Because women have been participating in greater numbers in the workforce than when the original Social Security widow’s benefit was put in place, their financial situation has improved — but the news isn’t all positive.
According to a brief from the Center for Retirement Research at Boston College, the widow’s Social Security benefit has declined substantially, relative to the Social Security couple’s benefit. And that’s not helping widows who have little or no time in the workforce to catch up financially after their husbands die.
Widows are still poor, the report says, despite the strides women have made in the workplace. In fact, the poverty rate today for widows ages 65 and over is three times that of married women. In addition, at older ages, widows account for the majority of households.
There are several reasons for this poverty level: the loss of retirement income on the death of a spouse — not just Social Security, but any private pension benefit, which could be cut in half or even eliminated if no joint-and-survivor annuity was chosen at retirement. In addition, the decedent could have been experiencing ill health for as much as a decade before death, which would imply that household medical expenses have been higher for years, depleting retirement assets the surviving spouse needs to live on.

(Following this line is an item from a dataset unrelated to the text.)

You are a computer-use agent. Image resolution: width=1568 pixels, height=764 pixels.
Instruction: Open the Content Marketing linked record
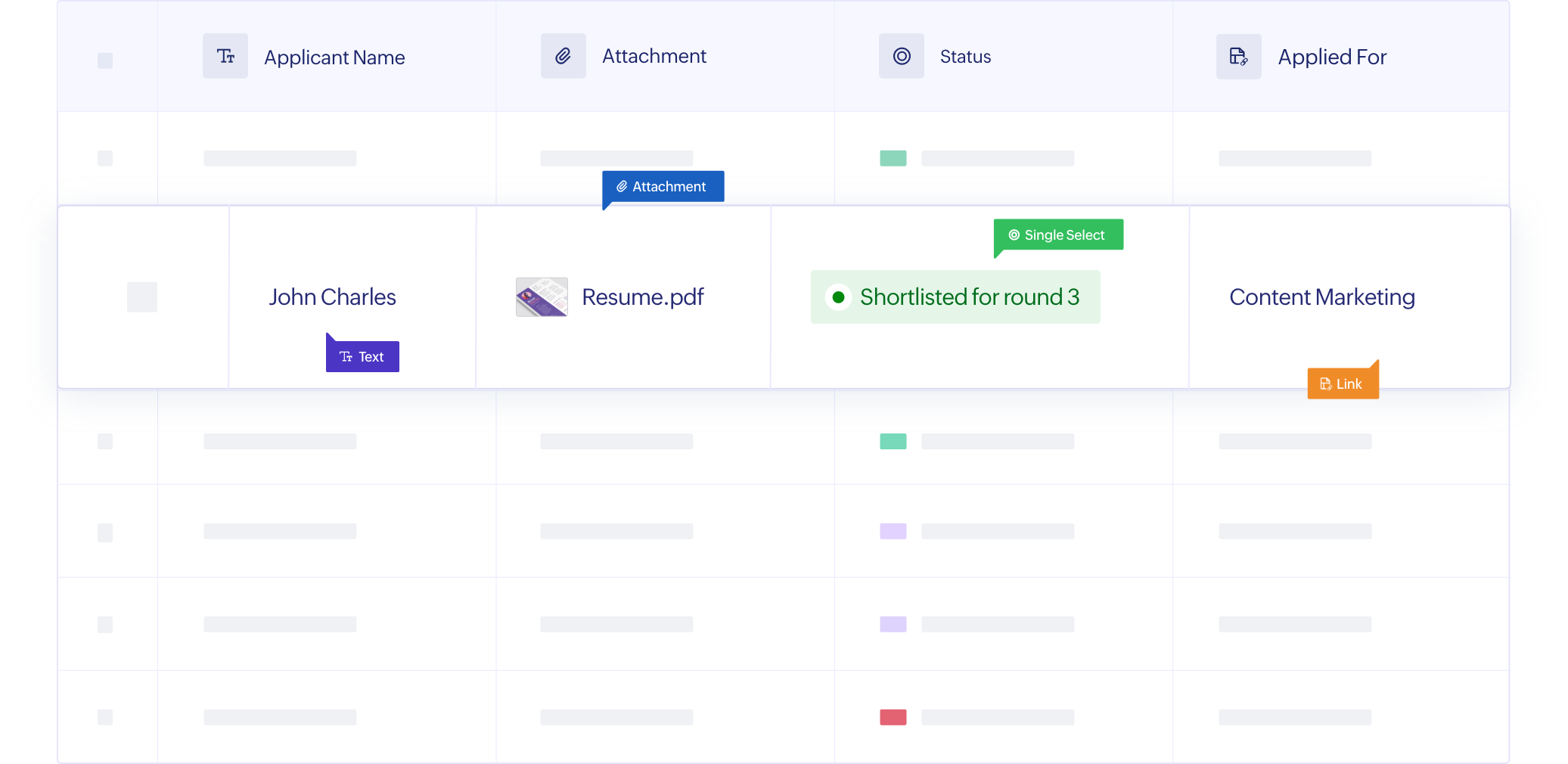[1321, 297]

And because of the way the widow’s benefit is structured, it has actually fallen in value since inception, and at widowhood, the benefit can be cut by up to 50%. But household expenses won’t go down by 50% at widowhood, leaving the surviving spouse trying to get along on an inadequate benefit. The Organization for Economic Cooperation and Development puts the needed benefit amount at 67%, while the Census Bureau sets it even higher — at 79% — to maintain the same standard of living.
The report says that in order to give widows more parity, some policymakers favor raising the widow’s benefit to 75% of the couple’s combined monthly benefit. To compensate, it’s been suggested that the spousal benefit be reduced while both spouses are alive so that more funds are available at widowhood. That would also provide greater parity between one-earner and two-earner households. In addition, for higher-income couples, the increase in the widow benefit could be financed by reducing the benefits when both members of the couple are alive.